American playwright, director, and professor

Carlos Murillo is an American playwright, director, and professor of Puerto Rican and Colombian descent. Based in Chicago, Murillo is a professor and head of the Playwriting program at the Theatre School at DePaul University. He is best known for his play Dark Play or Stories for Boys.

== Career ==
Murillo's work has been produced at Repertorio Español, P73, the NYC Summer Playwrights Festival, En Garde Arts, Soho Repertory Theatre, New Dramatists and The Public Theater's New Works Now! Festival in New York City; Goodman Theatre, Steppenwolf Theatre Company's First Look Repertory of New Work, Collaboraction Theatre Company, Adventure Stage Chicago, Walkabout Theater, Theatre Seven, and Chicago Playworks in Chicago; and Boston Court Pasadena Theatre Company, Circle X Theatre, and Son of Semele Ensemble in Los Angeles. He has been commissioned by Oregon Shakespeare Festival, Goodman Theatre, Steppenwolf Theatre Company, Berkeley Repertory Theatre, Playwrights Horizons, The Public Theater, South Coast Repertory, the University of Iowa International Writing Program, and his plays have been developed at the Sundance Theatre Lab, The Playwrights' Center, The Bay Area Playwrights Festival, New Dramatists, the Latinx Theatre Commons Carnaval, and others. Murillo's work has been published by Dramatists Play Service, Broadway Play Publishing, Dramatic Publishing, Smith & Kraus, and Theatre Forum.

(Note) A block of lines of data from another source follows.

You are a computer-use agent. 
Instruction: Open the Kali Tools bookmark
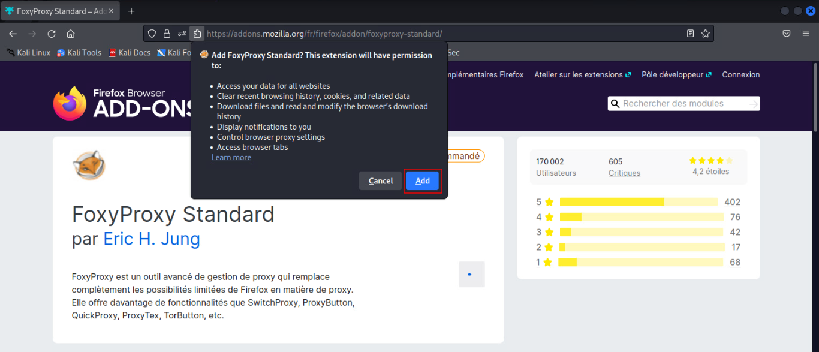[x=79, y=53]
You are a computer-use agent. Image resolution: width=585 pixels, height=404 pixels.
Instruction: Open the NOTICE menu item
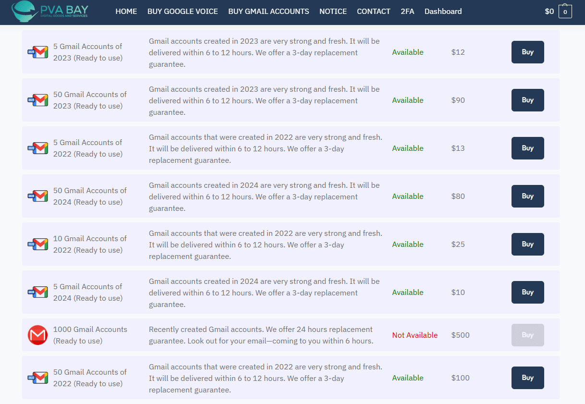tap(333, 12)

In 2017, Murillo directed María Irene Fornés' What of the Night? with Stage Left and Cor Theatre in Chicago as well as the world premiere of Honey Girls by Grace Grindell at The Theatre School of DePaul University, where he also staged works by Sam Shepard, Jason Grote, Nilo Cruz, David Edgar, Ike Holter, and others.

Murillo is an alumnus of New Dramatists. He currently serves on the Board of Directors of MacDowell.

== Plays ==
=== The Javier Plays ===
Published as a collection by 53rd State Press in 2015, The Javier Plays "reconstruct the lost works of forgotten Colombian-American playwright Javier C." "This book is an absolutely extraordinary achievement from a writer at the height of his powers. Carlos Murillo takes themes hinted at in other works and here develops them into magna opera. Although nominally a play collection, The Javier Plays belongs on the metafiction shelf between Roberto Bolaño's 2666 and David Foster Wallace's Infinite Jest. Quite simply, with this effort Murillo has redrawn the boundaries within which we expect a collection of plays to operate. He disavows linear narrative to create an associative world, and places scenes in one work that are only contextualized in another. The radical nature of Murillo's structural choices fully destabilizes both the reading experience and any assumption an audience might hold regarding the constitution of a play." — Brad Rothbart, American Theatre

Diagram of a Paper Airplane (2009)

The first in The Javier Plays trilogy, Diagram of a Paper Airplane, was commissioned by Goodman Theatre in 2008. Prior to its 2018 premiere at American Theatre Company in Chicago, it received workshops and readings at Goodman Theatre (2008), Sundance Theatre Lab (2009), the William Inge Theatre Festival (2009), The Playwrights Realm (2009), the Kennedy Center Page to Stage Festival (2009), Chicago Dramatists (2011), NNPN National Showcase (2012), New Dramatists (2014), and the Royal Stratford East Playwrights Beyond Borders Festival (2016).

A Thick Description of Harry Smith (2011)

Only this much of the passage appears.